→ **Instructions for the task**
Pull out of the data below the stretch of lines bounded by the one containing "Task: Click the" and the one containing "This screenshot has height=817, width=1024.", both bounds included, unchanged.

→ **Supplied information**
====

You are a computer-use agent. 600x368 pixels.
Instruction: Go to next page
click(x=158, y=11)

====

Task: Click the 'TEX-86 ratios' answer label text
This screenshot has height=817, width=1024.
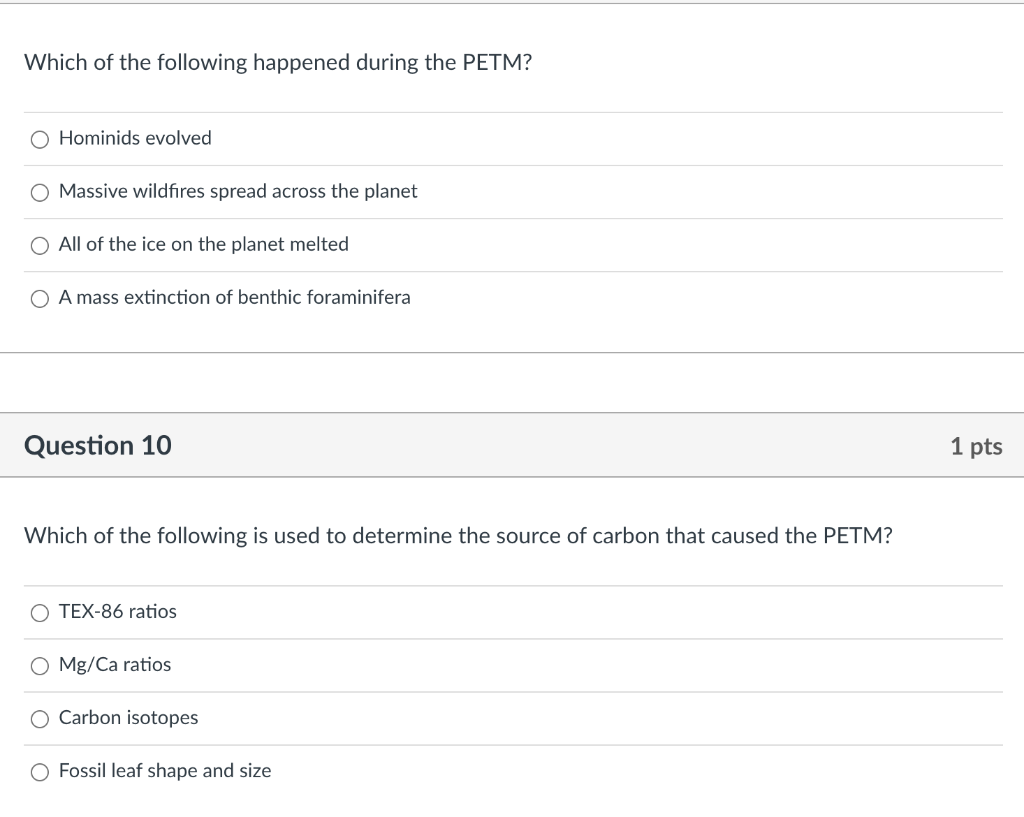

====

→ **Result of the exercise**
Task: Click the 'TEX-86 ratios' answer label text
This screenshot has height=817, width=1024.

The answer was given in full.